» **KUTIPAN TEKS**:
......

Kinerja
sektor properti di pengujung tahun 2017 masih dalam tren rendah,
meskipun ada indikator yang menunjukkan pemulihan. Sepanjang sembilan
bulan pertama 2017, harga dan penjualan perumahan hanya tumbuh di bawah
5%. Kami memandang, perkembangan sektor ini di tahun depan akan sedikit
membaik dibandingkan tahun 2017, tapi masih perlahan.
Pertumbuhan
harga dan penjualan perumahan hingga kuartal III-2017 masih dalam level
rendah. Berdasarkan survei Bank Indonesia (BI), indeks harga properti
residensial tumbuh 3,3% year on year (yoy) sedikit lebih tinggi
dibandingkan periode sama tahun lalu, yang hanya tumbuh 2,8% (yoy). Tapi
masih lebih rendah dibandingkan tahun 2014 dan 2015 yang mampu mencatat
pertumbuhan di atas 5% (yoy).
Sejalan pertumbuhan harga yang
masih rendah, pertumbuhan penjualan perumahan pada kuartal III-2017
melemah menjadi 2,6% quarter on quarter (qoq), lebih rendah dibandingkan
tahun 2014-2015 yang dapat mencapai dobel digit, bahkan lebih dari 40%
(qoq) pada akhir tahun 2014.
Sebaliknya kredit properti mulai
terlihat tanda pemulihan. Pertumbuhan kredit pemilikan rumah dan
apartemen (KPR dan KPA) mulai meningkat sejak Juni 2017. Pada Juni 2017
KPR dan KPA secara tahunan hanya tumbuh 7,9%, kemudian meningkat menjadi
10,6% pada September 2017. Pertumbuhan membaik ini disertai dengan
rasio kredit bermasalah (NPL) stabil di level 2,8%.
Berdasarkan
provinsi, pertumbuhan tertinggi dicatat oleh Papua Barat (58,9%) dan
Papua (25,1%), sedangkan pertumbuhan paling rendah terdapat di Bali
(-15,6%) dan Maluku Utara (-8,3%). Rasio NPL tertinggi adalah Kalimantan
Timur (7,5%) dan Sulawesi Utara (6,5%) serta paling rendah adalah
Maluku (0,8%) dan Nusa Tenggara Timur (1,4%).
Pemerintah merilis
berbagai kebijakan mendorong permintaan sektor perumahan. Salah satunya
pelonggaran aturan loan to value (LTV) pada Agustus 2016 yang lalu. LTV
diturunkan dari 20% menjadi 15%. Jadi pembeli perumahan menyediakan
uang muka lebih rendah.
Namun, pelonggaran ini dianggap belum
mampu membuat sektor properti berlari kencang. Sehingga BI berencana
kembali menurunkan LTV secara spasial berdasarkan kondisi dan
perkembangan sektor properti di masing-masing wilayah.

......

» **DATA YANG DIBERIKAN**:
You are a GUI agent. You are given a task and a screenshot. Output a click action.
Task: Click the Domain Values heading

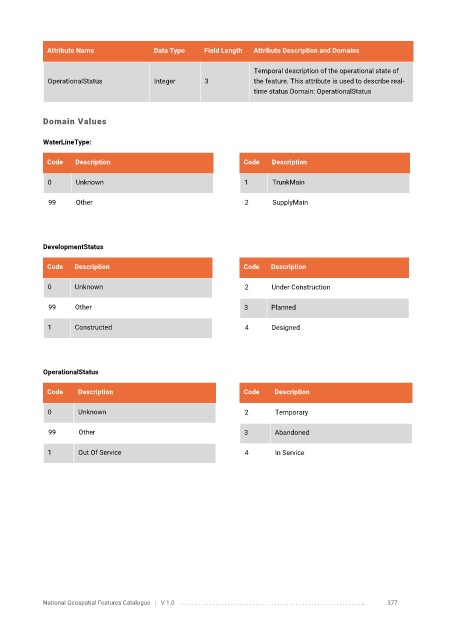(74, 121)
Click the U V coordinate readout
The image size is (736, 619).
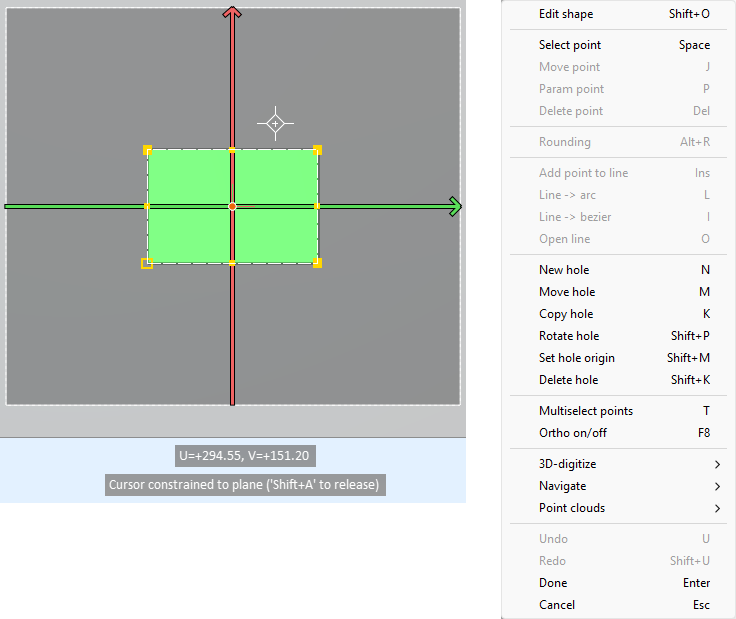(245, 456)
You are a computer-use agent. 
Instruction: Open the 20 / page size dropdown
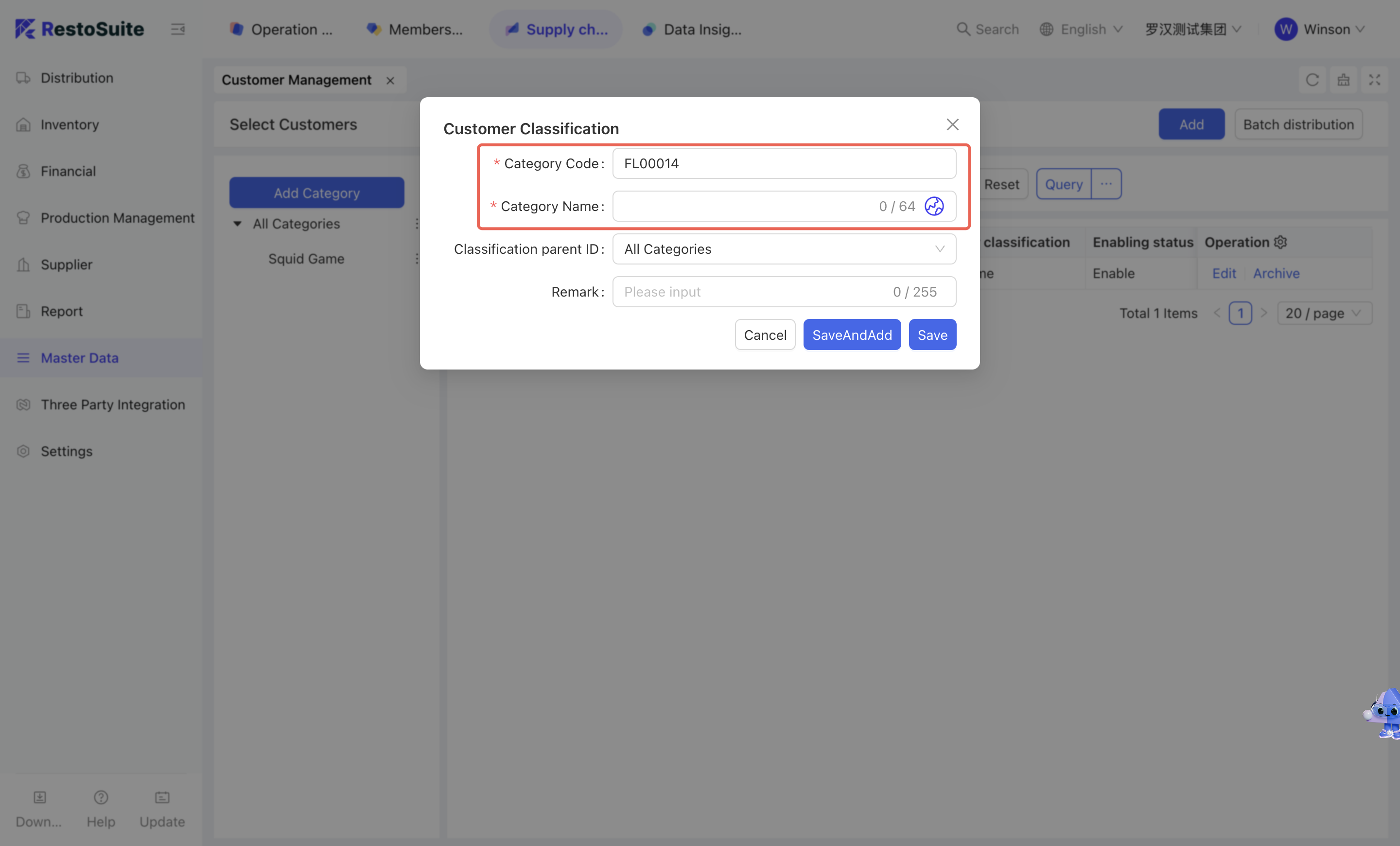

......

» **PETUNJUK TUGAS**: Lanjutkan teks tentang kinerja sektor properti 2017 di atas, mulai setelah kalimat terakhirnya.

» **HASIL DI BAWAH**:
Hingga
saat ini KPR dan KPA didominasi di Jawa (70%), lalu Sumatra (13%),
Kalimantan dan Sulawesi (masing-masing 6%), Bali-Nusa Tenggara (3%) dan
Maluku Papua (1%). Kami memandang penentuan wilayah yang menerima
pelonggaran LTV adalah wilayah yang mempunyai potensi pertumbuhan KPR
dan KPA besar dengan rasio NPL rendah.
Sebagai gambaran, per
September 2017, pertumbuhan KPR dan KPA di Jawa, Kalimantan, Maluku dan
Papua tumbuh di atas nasional. Namun hanya rasio NPL di Jawa, Maluku dan
Papua lebih rendah dari nasional.
Kebijakan lain adalah
penerapan suku bunga acuan rendah untuk menekan suku bunga pada level
kredit konsumsi. Suku bunga acuan sudah turun 300 bps dari dari 7,25% di
Januari 2016 hingga 4,25% di November 2017. Kami memperkirakan suku
bunga acuan tahun 2018 tidak mengalami kenaikan atau tetap di level
4,25%.
Namun transmisi penurunan suku bunga acuan ke suku bunga
kredit konsumsi lambat, karena terkendala efisiensi perbankan dan NPL
yang masih tinggi.. Suku bunga kredit konsumsi hanya turun 96,9 bps dari
13,9% di Januari 2016 menjadi 13% di September 2017. Seiring hal itu,
suku bunga KPR hanya turun dari 11,3% di Januari 2016 menjadi 10,1% di
September 2017.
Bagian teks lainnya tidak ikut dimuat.